Document section:

Pharmacy students bring cultures together with diversity fair

By Diane Smith

Unt System College Of Pharmacy Diversity Fair Students Web

Samantha Watson and Judith Ihezie are usually studying to become pharmacists, but a recent class assignment allowed them to tap their ambassador skills.

During a diversity fair hosted by students from the UNT System College of Pharmacy, Watson and Ihezie displayed facts about Nigeria – where they share family roots. Their booth was among 10 cultural displays featured.

“It’s amazing to see the different countries,” Ihezie said as she pointed toward the booths. “This is Nigeria. Over there is Cameroon. We have Zambia. We have the Caribbean Islands. It is different cultures represented.”

A festive mood filled the second floor lobby of the Interdisciplinary Research and Education Building as students shared culture, food, music and history from countries where they have family ties. India, Iran, Nepal, Vietnam and Uganda also were represented at the fair.

The event evolved from a semester-long project in a pharmacy management class taught by Emanuel George, PharmD and Associate Dean of Student Engagement and Alumni Affairs at the UNT System College of Pharmacy.

Dr. George said the project let students build a product or event based on theories discussed in class. The result was an active learning experience that also touched on the cultural nuances involved in serving communities as pharmacists.

Students were given a blank slate to create an event.

Required work:
1/ From the diversity fair article, list every place Ihezie names in her quoted remarks as she points toward the booths.
2/ State whether each statement agrees with the diversity fair article. Answer yes or no and quote the deciding words.
(a) The fair featured 10 cultural displays.
(b) The fair took place in a first-floor lobby.
(c) The event grew out of a semester-long project in a pharmacy management class.
3/ Reproduce the passage of the diversity fair article that starts at "The event evolved" and ends at "create an event.".

Available data:
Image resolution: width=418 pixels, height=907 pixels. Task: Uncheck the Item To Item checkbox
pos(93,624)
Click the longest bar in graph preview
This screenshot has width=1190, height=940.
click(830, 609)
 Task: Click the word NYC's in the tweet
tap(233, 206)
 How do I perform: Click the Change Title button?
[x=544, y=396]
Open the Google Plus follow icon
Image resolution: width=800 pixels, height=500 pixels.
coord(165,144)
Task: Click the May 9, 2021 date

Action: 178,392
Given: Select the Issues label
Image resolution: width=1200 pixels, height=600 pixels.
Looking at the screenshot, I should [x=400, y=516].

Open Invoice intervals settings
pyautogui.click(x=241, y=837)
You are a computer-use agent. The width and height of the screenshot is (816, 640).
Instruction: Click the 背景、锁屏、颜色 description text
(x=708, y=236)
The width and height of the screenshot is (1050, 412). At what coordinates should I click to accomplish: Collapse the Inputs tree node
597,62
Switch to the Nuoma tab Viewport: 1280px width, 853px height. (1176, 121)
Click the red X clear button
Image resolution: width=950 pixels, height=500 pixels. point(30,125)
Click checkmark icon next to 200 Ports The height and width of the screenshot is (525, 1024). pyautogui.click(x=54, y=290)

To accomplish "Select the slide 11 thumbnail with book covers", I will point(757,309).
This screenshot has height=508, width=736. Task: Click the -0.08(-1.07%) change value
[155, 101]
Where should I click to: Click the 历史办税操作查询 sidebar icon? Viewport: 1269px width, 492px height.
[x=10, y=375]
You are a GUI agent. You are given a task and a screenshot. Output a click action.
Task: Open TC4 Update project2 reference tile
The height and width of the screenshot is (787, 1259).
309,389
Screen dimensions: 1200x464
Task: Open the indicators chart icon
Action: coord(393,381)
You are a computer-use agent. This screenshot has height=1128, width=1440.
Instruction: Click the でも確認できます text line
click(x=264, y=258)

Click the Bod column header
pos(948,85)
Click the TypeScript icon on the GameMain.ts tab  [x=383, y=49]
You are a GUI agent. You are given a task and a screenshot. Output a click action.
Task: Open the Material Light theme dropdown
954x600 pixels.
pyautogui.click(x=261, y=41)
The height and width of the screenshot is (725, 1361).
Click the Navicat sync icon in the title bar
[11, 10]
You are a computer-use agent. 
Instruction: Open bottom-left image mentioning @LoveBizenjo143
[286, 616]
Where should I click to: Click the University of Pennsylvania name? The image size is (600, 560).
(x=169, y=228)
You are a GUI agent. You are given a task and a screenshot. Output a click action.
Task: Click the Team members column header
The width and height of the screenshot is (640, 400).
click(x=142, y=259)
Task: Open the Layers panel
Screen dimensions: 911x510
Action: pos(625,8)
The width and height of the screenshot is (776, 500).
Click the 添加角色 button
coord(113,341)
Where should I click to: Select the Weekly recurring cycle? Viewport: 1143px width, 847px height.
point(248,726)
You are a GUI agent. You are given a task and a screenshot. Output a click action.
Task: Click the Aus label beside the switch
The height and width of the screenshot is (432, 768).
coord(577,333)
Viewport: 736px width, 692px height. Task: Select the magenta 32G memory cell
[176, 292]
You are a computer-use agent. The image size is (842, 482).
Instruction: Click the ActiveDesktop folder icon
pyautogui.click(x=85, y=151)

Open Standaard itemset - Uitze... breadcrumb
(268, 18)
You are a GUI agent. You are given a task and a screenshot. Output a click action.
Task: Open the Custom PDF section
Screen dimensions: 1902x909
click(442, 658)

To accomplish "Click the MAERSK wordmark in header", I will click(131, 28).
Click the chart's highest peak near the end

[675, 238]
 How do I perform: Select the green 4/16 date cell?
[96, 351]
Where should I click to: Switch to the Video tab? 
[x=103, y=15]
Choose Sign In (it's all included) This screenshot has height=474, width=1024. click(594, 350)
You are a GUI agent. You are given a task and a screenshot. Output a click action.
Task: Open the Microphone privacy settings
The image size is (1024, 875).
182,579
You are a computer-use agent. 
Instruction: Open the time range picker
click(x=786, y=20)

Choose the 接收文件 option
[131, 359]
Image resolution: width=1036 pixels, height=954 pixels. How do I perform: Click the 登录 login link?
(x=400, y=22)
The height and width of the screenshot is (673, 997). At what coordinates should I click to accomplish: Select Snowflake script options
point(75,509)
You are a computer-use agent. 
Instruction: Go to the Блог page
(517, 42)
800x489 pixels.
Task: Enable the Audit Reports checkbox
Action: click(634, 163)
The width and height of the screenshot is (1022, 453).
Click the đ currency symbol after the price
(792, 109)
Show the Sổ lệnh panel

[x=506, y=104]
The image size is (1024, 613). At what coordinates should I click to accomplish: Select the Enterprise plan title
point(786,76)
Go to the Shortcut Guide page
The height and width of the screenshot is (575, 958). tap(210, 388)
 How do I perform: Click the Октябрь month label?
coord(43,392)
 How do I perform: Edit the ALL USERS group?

Per-task answers:
1/
Nigeria
Cameroon
Zambia
the Caribbean Islands

2/
(a) Yes: "Their booth was among 10 cultural displays featured."
(b) No: "the second floor lobby of the Interdisciplinary Research and Education Building"
(c) Yes: "The event evolved from a semester-long project in a pharmacy management class"

3/
The event evolved from a semester-long project in a pharmacy management class taught by Emanuel George, PharmD and Associate Dean of Student Engagement and Alumni Affairs at the UNT System College of Pharmacy.

Dr. George said the project let students build a product or event based on theories discussed in class. The result was an active learning experience that also touched on the cultural nuances involved in serving communities as pharmacists.

Students were given a blank slate to create an event.